Sul fronte congiunturale, il mercato immobiliare mostra un trend positivo, con i prezzi che sembrano aver già raggiunto i minimi e i dati sul tempo di vendita delle nuove costruzioni che è sceso. I consumatori, si legge in una nota di M&G Investments, potrebbero essere vicini alla fine del processo di riduzione del debito e le banche hanno fatto progressi nel rimettere in sesto i bilanci. Ci sono quindi le condizioni perché riparta il mercato del credito.
Tokyo prova a correre
L’andamento dell’indice Nikkei rimane fortemente condizionato da quello dello yen. L’indebolimento della divisa nipponica, insieme alle attese per le riforme promesse dal nuovo governo, ha dato slancio al listino negli ultimi mesi e il trend potrebbe continuare. Quasi i due terzi dei gestori prevede un apprezzamento nei prossimi sei mesi (erano il 47% a dicembre), mentre il 35% si aspetta oscillazioni attorno agli attuali livelli. Le prossime misure della Bank of Japan per sostenere l’economia, non ancora presentate, generano incertezza.
I gestori restano in Asia
I mercati emergenti, in particolare l’area dell’Asia-Pacifico, hanno registrato forti guadagni a dicembre. In particolare sono salite le azioni cinesi, che erano state piuttosto sottotono nel corso del 2012, grazie ai dati congiunturali che hanno confermato l’espansione dell’economia, seppur a ritmi più moderati. Di conseguenza, i gestori continuano ad essere ottimisti sull’Estremo oriente, con il 70,6% che prevede un apprezzamento dei listini nei prossimi mesi.
Meglio stare in periferia
Nel segmento dei titoli governativi, i gestori preferiscono le emissioni dei paesi periferici, come l’Italia, a quelli core, come la Germania, perché hanno rendimenti più interessanti. Avvertono, però, che il rischio politico nell’Eurozona è in attenuazione, con conseguente riduzione degli spread (differenziali rispetto ai Bund tedeschi) per cui ci saranno correzioni nei corsi delle obbligazioni. Per il Belpaese, la Banca d’Italia stima una discesa sotto i 200 punti base. Alcuni fund manager, tra cui Swiss&Global, preferiscono il rischio di credito a quello di duration, ossia i corporate bond a quelli governativi.
Svalutazioni competitive
La Federal Reserve mantiene un atteggiamento di “svalutazione competitiva” del dollaro per sostenere l’economia ed è la principale determinante del rapporto di cambio tra la divisa americana ed europa. A favore di quest’ultima depone, invece, un ritorno della propensione per il rischio da parte degli investitori. I gestori continuano, comunque, a non esprimere una posizione comune su euro/dollaro, con il 41% degli intervistati che prevede un’oscillazione attorno agli attuali livelli.

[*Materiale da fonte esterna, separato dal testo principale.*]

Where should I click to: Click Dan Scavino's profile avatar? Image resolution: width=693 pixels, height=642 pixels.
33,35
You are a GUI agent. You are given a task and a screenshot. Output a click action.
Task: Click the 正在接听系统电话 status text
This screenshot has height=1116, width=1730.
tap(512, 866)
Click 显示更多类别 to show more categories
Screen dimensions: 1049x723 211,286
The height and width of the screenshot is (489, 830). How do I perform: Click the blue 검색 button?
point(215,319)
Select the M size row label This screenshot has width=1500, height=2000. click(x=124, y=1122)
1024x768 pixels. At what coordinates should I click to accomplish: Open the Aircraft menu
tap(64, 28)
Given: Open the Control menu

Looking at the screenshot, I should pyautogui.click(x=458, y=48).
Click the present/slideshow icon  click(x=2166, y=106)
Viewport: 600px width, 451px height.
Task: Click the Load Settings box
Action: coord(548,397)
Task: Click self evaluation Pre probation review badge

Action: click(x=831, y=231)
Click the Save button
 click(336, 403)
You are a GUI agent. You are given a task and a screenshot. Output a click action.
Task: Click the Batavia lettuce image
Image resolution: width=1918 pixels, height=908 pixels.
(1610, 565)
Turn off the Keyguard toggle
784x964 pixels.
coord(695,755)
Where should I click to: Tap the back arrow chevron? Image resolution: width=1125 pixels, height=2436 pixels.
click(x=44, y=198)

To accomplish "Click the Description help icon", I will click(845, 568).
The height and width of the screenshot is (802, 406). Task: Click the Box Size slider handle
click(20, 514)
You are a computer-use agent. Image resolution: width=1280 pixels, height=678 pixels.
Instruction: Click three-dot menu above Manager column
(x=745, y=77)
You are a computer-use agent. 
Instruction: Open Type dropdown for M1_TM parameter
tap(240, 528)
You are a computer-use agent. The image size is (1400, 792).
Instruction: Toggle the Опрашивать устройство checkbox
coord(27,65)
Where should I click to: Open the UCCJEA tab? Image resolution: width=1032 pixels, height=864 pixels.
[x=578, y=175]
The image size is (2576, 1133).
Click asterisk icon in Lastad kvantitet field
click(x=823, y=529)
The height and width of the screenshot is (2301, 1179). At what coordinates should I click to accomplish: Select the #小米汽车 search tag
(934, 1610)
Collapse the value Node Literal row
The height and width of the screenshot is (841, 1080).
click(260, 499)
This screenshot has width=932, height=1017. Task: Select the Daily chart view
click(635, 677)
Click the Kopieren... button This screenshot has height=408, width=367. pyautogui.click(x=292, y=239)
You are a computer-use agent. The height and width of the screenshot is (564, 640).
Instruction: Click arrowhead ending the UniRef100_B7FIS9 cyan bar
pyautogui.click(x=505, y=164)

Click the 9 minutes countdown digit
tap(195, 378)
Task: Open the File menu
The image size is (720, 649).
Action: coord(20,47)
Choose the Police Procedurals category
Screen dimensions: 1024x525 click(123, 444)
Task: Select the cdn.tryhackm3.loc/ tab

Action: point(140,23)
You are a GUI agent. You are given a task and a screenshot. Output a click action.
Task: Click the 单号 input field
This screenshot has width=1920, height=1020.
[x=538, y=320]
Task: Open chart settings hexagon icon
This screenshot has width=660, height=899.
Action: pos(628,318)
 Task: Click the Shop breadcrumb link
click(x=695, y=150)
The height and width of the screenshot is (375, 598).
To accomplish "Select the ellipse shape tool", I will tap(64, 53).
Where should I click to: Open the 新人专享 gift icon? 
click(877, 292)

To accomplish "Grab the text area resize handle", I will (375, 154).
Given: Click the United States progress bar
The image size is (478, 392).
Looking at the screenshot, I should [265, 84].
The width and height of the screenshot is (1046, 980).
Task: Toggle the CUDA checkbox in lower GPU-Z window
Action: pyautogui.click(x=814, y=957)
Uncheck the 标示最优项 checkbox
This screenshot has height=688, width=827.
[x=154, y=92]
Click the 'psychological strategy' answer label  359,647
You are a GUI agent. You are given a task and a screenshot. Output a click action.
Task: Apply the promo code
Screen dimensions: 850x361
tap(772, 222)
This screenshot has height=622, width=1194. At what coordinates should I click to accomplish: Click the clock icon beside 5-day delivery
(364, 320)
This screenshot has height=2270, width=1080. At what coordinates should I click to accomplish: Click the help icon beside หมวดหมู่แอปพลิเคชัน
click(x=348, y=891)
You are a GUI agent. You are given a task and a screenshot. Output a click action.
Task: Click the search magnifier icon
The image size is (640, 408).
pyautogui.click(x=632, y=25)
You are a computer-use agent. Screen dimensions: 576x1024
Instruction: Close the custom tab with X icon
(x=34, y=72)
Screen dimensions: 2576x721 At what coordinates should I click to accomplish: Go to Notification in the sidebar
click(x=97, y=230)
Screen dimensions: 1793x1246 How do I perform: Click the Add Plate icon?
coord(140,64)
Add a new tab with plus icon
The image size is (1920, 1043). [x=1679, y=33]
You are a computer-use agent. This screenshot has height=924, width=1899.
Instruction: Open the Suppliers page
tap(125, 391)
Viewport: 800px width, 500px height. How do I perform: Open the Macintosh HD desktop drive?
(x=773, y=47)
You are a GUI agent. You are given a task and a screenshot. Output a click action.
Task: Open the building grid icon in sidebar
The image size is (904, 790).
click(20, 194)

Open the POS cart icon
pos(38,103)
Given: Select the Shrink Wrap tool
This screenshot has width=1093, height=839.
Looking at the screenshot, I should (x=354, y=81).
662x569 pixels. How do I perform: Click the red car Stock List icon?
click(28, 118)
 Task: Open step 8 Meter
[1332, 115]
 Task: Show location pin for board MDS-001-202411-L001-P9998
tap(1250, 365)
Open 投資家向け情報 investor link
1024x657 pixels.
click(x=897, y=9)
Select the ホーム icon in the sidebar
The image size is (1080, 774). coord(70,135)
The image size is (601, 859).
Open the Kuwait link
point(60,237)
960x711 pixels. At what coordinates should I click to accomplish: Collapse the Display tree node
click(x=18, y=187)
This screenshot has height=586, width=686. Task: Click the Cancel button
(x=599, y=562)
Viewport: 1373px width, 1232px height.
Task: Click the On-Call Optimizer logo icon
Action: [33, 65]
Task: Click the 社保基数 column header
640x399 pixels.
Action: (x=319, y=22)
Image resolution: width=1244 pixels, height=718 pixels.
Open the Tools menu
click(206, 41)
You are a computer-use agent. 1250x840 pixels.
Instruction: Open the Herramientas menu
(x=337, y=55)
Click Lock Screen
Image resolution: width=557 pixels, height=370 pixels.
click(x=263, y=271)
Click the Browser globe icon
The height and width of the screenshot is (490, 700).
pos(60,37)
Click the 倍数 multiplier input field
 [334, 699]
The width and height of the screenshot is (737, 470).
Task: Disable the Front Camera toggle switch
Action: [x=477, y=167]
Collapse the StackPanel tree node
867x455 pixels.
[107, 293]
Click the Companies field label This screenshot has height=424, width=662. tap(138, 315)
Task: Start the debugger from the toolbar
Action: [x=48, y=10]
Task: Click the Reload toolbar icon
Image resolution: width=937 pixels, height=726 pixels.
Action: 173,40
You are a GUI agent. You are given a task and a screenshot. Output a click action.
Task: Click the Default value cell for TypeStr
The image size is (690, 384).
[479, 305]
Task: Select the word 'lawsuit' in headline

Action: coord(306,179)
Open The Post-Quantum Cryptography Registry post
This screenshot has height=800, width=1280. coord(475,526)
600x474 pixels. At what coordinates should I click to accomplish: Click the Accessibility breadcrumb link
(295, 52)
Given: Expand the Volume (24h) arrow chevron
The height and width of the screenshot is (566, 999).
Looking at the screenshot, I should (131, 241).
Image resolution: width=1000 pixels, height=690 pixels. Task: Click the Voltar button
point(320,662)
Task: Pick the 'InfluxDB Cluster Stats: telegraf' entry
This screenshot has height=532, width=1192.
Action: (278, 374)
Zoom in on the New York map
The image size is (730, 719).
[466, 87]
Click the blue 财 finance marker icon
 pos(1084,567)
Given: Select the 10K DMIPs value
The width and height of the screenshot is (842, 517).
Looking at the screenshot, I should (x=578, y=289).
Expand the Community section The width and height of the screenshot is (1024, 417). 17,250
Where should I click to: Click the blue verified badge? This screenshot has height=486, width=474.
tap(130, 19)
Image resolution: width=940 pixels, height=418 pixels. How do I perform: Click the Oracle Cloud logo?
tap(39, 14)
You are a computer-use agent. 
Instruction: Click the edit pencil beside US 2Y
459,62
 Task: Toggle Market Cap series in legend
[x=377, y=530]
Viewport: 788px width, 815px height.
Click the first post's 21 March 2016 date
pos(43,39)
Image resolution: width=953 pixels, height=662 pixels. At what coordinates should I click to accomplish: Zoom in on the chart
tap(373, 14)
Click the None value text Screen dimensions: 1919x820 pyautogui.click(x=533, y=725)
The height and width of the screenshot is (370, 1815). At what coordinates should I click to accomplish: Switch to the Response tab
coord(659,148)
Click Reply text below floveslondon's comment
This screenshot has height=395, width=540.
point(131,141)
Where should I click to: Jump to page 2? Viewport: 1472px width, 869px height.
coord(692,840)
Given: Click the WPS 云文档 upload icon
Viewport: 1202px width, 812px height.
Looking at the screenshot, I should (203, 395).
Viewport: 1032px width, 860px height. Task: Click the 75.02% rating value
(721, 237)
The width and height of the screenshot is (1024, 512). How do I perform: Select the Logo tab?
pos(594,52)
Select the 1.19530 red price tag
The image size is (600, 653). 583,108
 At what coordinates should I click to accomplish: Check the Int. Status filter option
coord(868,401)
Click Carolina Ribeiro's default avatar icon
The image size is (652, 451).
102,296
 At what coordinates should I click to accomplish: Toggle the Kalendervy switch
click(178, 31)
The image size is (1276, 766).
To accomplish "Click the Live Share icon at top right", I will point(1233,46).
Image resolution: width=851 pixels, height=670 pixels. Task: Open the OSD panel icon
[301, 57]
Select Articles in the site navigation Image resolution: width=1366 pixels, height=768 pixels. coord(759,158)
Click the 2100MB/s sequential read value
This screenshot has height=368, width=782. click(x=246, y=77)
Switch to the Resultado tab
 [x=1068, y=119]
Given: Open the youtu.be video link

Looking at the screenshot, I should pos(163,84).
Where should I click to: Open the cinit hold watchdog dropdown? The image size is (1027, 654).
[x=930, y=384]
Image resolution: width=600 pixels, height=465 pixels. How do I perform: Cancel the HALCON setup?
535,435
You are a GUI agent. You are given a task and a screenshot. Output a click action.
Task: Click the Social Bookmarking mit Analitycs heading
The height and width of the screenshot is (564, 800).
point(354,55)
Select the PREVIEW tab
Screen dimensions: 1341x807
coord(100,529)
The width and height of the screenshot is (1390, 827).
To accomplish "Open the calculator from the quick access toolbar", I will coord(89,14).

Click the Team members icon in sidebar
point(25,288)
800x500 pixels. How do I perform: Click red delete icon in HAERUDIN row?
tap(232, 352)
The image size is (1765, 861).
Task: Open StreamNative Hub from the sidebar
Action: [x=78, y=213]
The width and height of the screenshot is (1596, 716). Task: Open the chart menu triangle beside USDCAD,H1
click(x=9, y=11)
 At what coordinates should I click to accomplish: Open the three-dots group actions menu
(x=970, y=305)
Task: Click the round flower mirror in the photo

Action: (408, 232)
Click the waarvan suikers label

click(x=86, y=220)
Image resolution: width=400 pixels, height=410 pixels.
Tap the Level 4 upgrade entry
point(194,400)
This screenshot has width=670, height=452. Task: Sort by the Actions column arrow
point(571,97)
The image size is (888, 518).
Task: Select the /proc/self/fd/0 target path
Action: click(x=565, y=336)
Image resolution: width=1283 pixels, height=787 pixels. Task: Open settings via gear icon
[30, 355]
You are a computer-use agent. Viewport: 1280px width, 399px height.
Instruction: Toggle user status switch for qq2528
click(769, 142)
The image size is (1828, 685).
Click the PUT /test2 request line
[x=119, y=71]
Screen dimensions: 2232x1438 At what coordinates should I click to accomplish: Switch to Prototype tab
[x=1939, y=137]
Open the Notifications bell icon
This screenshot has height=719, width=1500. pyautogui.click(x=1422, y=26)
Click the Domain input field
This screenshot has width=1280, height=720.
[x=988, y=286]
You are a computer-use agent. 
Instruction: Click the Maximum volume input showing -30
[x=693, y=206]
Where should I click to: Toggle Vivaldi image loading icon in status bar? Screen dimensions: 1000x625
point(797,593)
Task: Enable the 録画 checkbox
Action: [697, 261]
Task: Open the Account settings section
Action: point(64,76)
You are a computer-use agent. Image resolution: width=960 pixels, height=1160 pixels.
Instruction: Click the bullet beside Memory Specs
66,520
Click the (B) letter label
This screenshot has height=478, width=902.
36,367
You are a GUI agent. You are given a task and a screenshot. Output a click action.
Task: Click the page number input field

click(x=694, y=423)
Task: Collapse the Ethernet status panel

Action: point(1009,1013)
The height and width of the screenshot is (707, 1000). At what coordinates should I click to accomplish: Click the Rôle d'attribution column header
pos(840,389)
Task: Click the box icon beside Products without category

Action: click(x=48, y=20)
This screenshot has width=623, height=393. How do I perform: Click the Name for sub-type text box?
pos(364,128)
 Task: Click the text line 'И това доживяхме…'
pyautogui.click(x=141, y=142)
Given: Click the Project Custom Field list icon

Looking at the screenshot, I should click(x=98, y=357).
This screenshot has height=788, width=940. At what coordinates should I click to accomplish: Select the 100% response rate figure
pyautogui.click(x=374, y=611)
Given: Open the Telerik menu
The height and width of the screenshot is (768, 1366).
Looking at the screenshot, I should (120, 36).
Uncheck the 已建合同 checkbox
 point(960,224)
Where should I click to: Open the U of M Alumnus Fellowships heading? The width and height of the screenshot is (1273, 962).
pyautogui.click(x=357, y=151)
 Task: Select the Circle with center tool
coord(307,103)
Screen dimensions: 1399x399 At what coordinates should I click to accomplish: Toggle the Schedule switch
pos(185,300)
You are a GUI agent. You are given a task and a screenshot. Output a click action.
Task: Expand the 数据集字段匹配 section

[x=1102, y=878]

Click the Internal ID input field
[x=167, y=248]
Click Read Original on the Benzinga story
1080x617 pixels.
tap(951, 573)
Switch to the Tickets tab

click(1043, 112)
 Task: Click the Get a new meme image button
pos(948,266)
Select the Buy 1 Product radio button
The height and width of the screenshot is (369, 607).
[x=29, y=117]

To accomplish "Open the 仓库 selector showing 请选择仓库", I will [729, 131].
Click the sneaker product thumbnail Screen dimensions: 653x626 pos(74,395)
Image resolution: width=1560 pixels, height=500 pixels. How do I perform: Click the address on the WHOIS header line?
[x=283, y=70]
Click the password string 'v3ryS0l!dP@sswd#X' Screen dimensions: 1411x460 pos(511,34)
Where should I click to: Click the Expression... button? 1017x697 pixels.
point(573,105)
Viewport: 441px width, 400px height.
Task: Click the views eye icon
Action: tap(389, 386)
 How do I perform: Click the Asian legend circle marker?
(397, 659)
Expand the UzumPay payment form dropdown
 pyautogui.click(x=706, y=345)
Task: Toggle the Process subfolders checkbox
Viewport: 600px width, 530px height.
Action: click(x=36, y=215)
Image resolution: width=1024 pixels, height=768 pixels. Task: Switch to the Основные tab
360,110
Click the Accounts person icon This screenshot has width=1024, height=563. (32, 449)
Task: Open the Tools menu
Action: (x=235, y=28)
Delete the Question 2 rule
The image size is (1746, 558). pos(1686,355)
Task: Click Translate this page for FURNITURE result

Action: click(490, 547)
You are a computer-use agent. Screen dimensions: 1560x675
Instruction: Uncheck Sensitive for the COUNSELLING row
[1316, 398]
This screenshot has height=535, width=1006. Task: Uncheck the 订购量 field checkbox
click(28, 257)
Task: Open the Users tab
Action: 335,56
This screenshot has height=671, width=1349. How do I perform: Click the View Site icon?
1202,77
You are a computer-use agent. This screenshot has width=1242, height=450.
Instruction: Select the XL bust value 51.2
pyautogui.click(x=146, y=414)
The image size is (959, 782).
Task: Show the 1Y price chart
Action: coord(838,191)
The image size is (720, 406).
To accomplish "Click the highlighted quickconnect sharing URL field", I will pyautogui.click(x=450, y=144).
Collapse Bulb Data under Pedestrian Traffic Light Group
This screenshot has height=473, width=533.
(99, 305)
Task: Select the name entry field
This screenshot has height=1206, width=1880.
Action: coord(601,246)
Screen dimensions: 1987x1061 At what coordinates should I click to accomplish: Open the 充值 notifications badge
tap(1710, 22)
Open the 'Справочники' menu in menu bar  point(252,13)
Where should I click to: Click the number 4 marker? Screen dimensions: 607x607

Hanno partecipato al sondaggio, condotto tra il 7 e il 14 gennaio, 17 delle principali società di gestione e intermediazione operanti sul territorio. Si tratta Aletti Gestielle, Allianz Global Investors Italy Sgr, Bnp Paribas Am Sgr, Carmignac Gestion, Convinctions AM, Eurizon Capital Sgr, Invest Banca, Investitori Sgr, La Française des Placements, M&G, Nemesis AM, Pioneer IM, SCM Sim, Swiss&Global AM Sgr, Threadneedle, Union Bancaire Privéee, VG.SA.